• **Task directions**
Leave out all pictures while you copy the lines exactly from the one with "This screenshot has height=1111, width=513." through the last line of the listing.

• **Excerpted records**
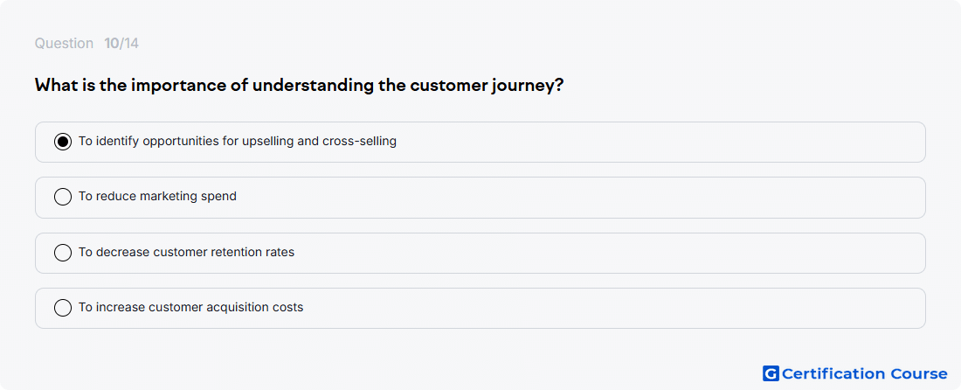
Task: Click the "To increase customer acquisition costs" text
Action: tap(190, 307)
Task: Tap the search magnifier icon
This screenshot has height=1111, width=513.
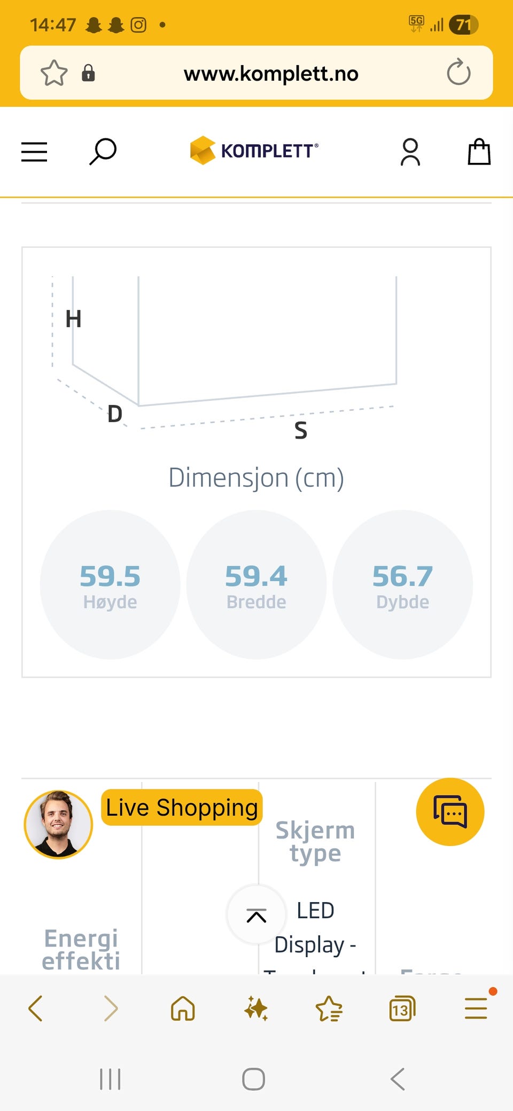Action: click(103, 152)
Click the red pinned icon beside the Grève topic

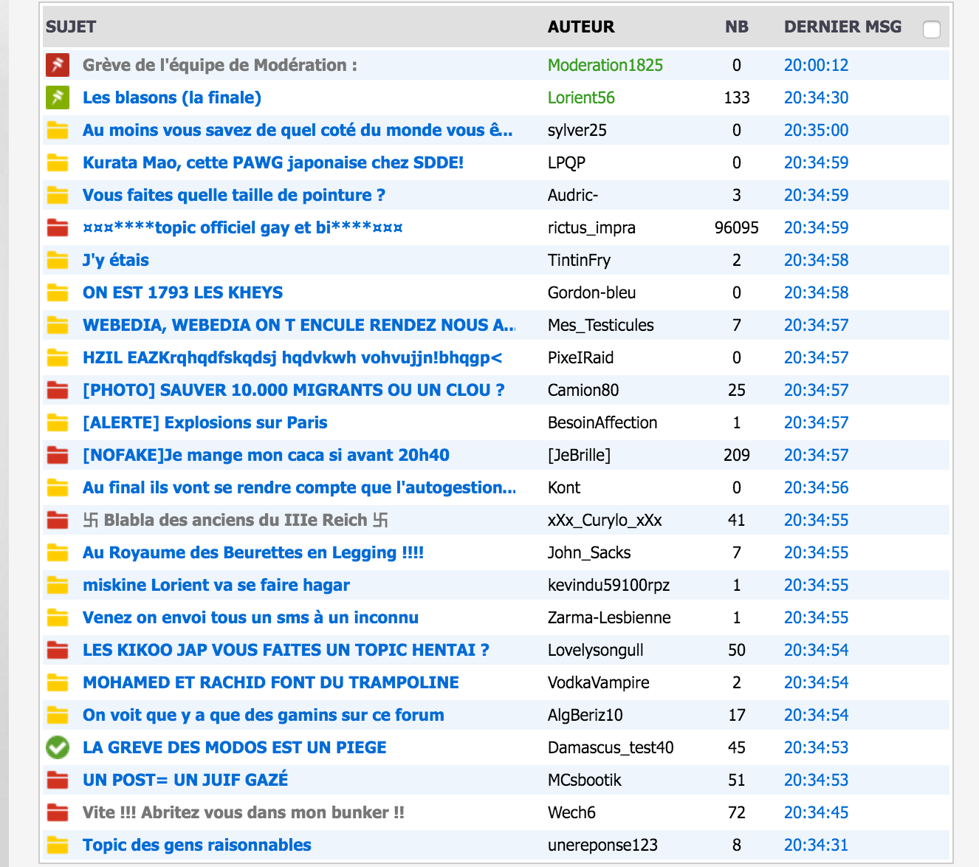[58, 65]
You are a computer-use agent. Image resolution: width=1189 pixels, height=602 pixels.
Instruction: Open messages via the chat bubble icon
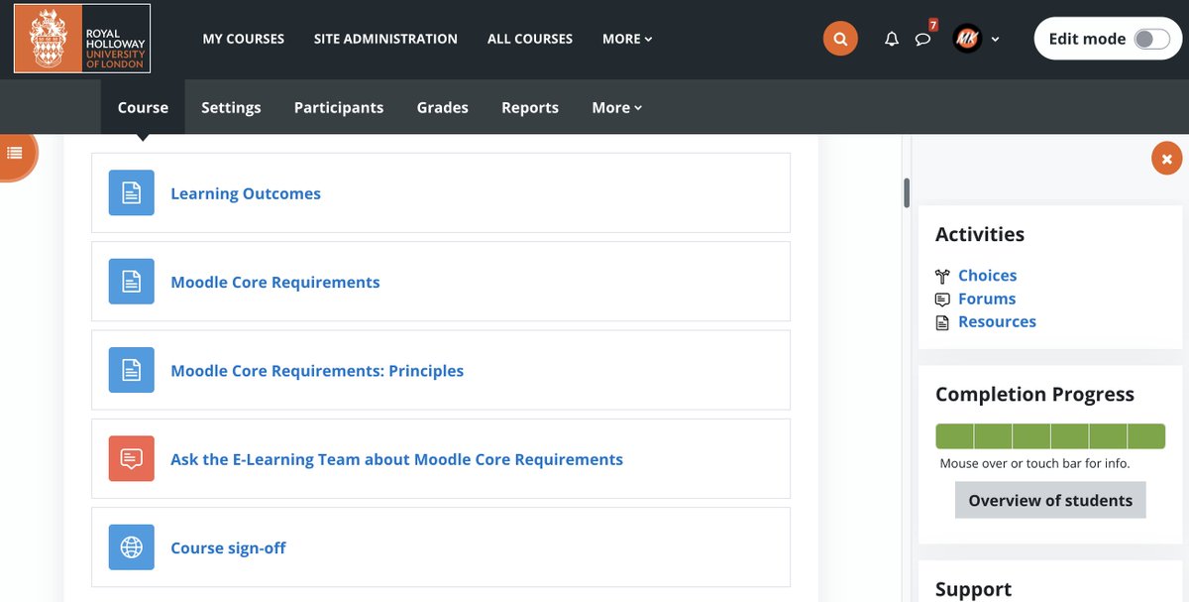tap(923, 39)
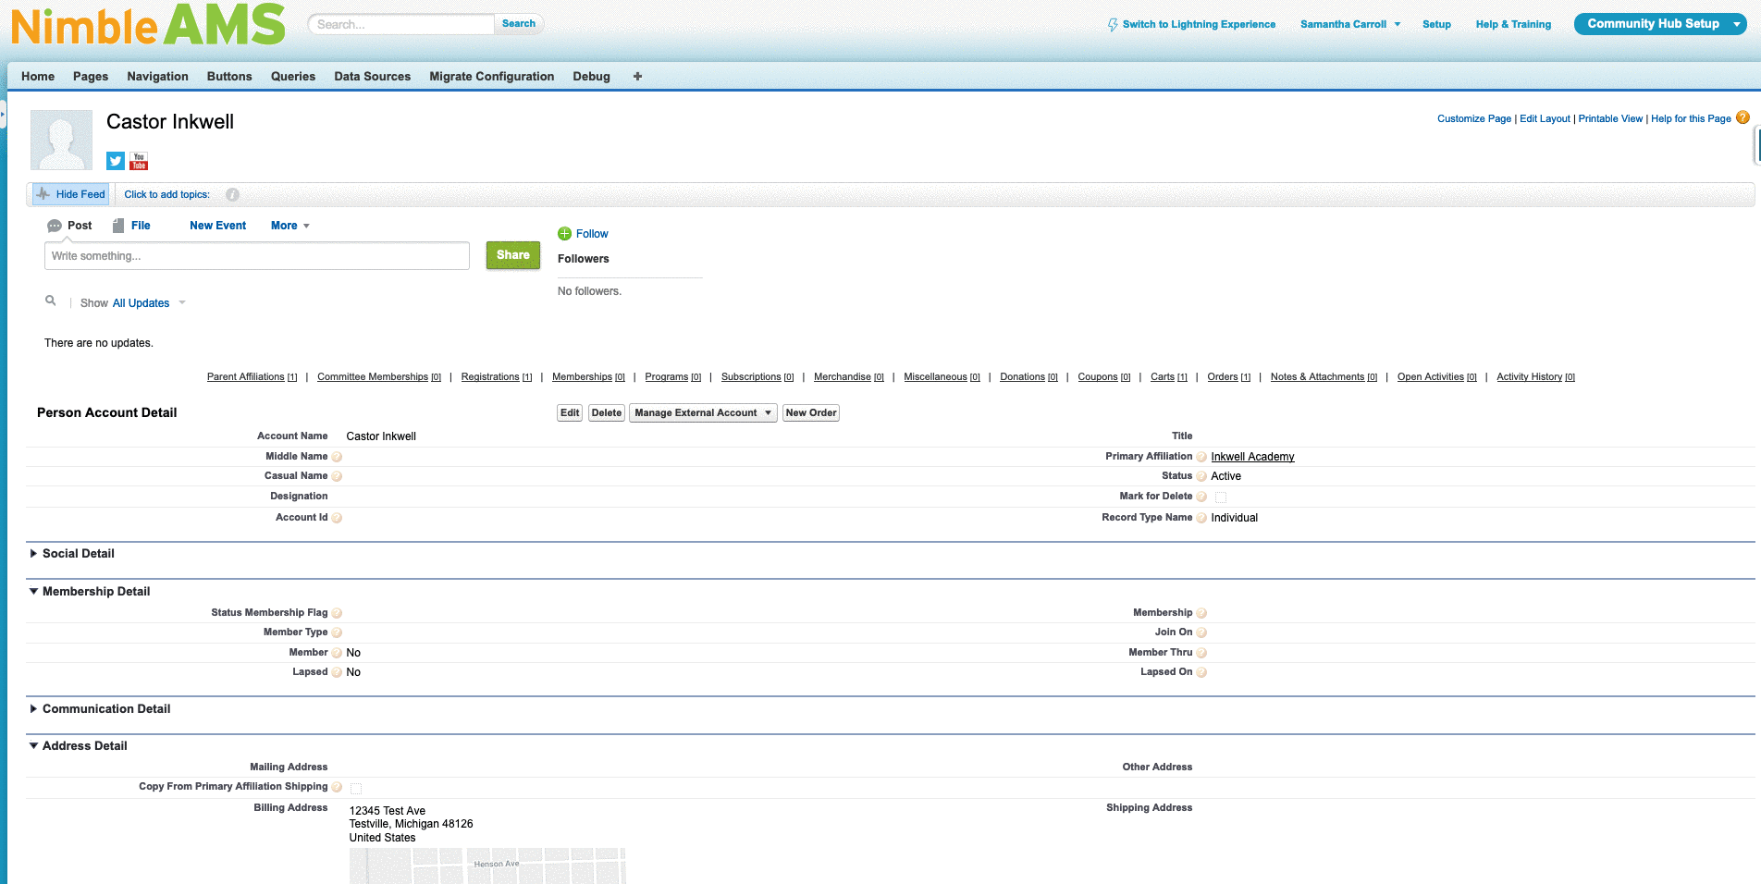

• **Solution below**
This screenshot has height=1111, width=513.
Action: click(103, 152)
Click the red pinned icon beside the Grève topic

[58, 65]
You are a computer-use agent. Image resolution: width=1189 pixels, height=602 pixels.
Instruction: Open messages via the chat bubble icon
tap(923, 39)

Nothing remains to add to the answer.